2019-06-18
Microsoft Azure ML provides over 500 individual R packages for use in R scripts. It is almost certain, however, that at some point you will wish to use an R package not available by default.
Several years ago, before Revolution Analytics was acquired by Microsoft, Andrie deVries created a very useful package called miniCRAN. This package makes it easy to create local packages that users can employ to install R packages. Often, this is necessary for security reasons; users are prevented from downloading executable files from external repositories.
However, miniCRAN also serves another valuable purpose which will suit our needs precisely. It is easy to upload a single independent R package into Microsoft Azure ML. However, many R packages have multiple dependencies, and managing all the requirements can become a management headache. A very practical solution is to define an R script on a local machine that creates a repository of the desired packages. This repository will automatically include required dependencies. The entire repository can then be zipped and loaded into your AzureML space, and desired packages can be installed as needed, just as easily as if you will using RStudio. Furthermore, the zipped repository can become a shared resource for all the R developers on the team.
Creating the Local Repository
In this example, we will install and load the package "sn" which is helpful for generating skewed probability distributions.
The following script is run in your local RStudio to generate a local CRAN-like repository:
library(miniCRAN)
# cf https://blog.revolutionanalytics.com/2014/10/introducing-minicran.html
options(repos = c(CRAN = "https://cran.at.r-project.org/"))
# we create a vector of all the CRAN packages we
# would like to include in our local repository
pkgs <- c("numDeriv", "sn")
localCRAN <- "~/localMiniCRAN"
dir.create(localCRAN)
makeRepo(pkgDep(pkgs), path = localCRAN, type = "source")
makeRepo(pkgDep(pkgs), path = localCRAN, type = "win.binary")
When we are finished, we can view the resulting repository files in the Windows File Explorer. Note that in this example we explicitly distinguish between packages distributed as source code and those distributed as Windows binaries.
Note that the local repository includes mnormt, which is a requirement of sn but which we did not explicitly mention in the repository script.
Loading the Zipped Repository into AzureML
The zipped repository is uploaded as you would any data file. The "dataset" is then connected to an Execute R Script step in the Azure ML Studio.
The following code installs the required package(s) for use by the R script. In this example, R code to view a table of packages is included, but this is solely to observe the repository packages in a test environment. It is not necessary in the deployed script.
# setting-up the repository
uri_repo <- "file:///C:/src/localMiniCRAN/"
options(repos = uri_repo)
# extracting the list of available packages
table_packages <- data.frame(package = rownames(available.packages()))

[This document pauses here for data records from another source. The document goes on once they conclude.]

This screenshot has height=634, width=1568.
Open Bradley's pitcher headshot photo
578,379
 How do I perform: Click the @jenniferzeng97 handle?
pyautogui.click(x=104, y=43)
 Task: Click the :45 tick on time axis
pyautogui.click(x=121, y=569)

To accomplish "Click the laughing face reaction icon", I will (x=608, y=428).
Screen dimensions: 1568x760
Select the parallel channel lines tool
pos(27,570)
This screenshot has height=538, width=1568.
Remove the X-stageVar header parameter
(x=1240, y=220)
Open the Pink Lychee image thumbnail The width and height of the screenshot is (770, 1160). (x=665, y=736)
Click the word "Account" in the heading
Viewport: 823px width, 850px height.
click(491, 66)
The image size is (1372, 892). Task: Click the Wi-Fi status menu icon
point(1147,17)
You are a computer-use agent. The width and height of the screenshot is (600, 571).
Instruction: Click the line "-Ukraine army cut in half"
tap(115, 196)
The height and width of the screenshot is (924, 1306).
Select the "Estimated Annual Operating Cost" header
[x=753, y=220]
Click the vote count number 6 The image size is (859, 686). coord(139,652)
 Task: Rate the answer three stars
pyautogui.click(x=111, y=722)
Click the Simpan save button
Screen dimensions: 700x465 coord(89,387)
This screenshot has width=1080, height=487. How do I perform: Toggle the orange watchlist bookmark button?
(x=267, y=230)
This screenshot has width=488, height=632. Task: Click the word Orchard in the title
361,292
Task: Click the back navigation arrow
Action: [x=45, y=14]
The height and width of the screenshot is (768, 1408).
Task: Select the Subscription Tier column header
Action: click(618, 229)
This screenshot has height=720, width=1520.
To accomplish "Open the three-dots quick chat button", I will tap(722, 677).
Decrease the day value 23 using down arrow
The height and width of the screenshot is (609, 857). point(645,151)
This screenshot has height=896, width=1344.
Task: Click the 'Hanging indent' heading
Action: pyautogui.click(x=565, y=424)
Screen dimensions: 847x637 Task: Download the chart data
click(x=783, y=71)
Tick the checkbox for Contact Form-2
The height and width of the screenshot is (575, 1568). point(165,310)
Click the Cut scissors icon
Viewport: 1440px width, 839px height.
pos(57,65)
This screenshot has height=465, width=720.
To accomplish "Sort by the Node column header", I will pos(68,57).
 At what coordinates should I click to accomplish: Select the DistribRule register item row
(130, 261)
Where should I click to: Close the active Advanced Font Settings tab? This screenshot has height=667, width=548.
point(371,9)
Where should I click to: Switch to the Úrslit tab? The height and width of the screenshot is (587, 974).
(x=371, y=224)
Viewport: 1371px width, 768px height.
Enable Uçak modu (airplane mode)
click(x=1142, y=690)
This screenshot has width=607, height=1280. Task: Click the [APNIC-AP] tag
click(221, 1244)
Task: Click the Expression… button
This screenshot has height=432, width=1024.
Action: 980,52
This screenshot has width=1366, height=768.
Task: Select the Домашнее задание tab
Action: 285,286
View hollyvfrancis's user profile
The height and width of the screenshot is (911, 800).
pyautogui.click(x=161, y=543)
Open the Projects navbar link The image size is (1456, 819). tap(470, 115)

# installing a required package
install.packages("sn")
library(sn)
# do something with the newly loaded libraries
# outputting the list of packages
maml.mapOutputPort("table_packages")
Conclusion
The miniCRAN package is an excellent tool for managing package dependencies for Azure ML projects involving R script. The example here includes only a single package with two dependencies, but a real miniCRAN repository will include all the package references required by a multitude of Azure ML experiments. The miniCRAN repository then becomes a single easy-to-use and easy-to-manage resource for Azure ML scripts that require additional packages not supplied on Azure.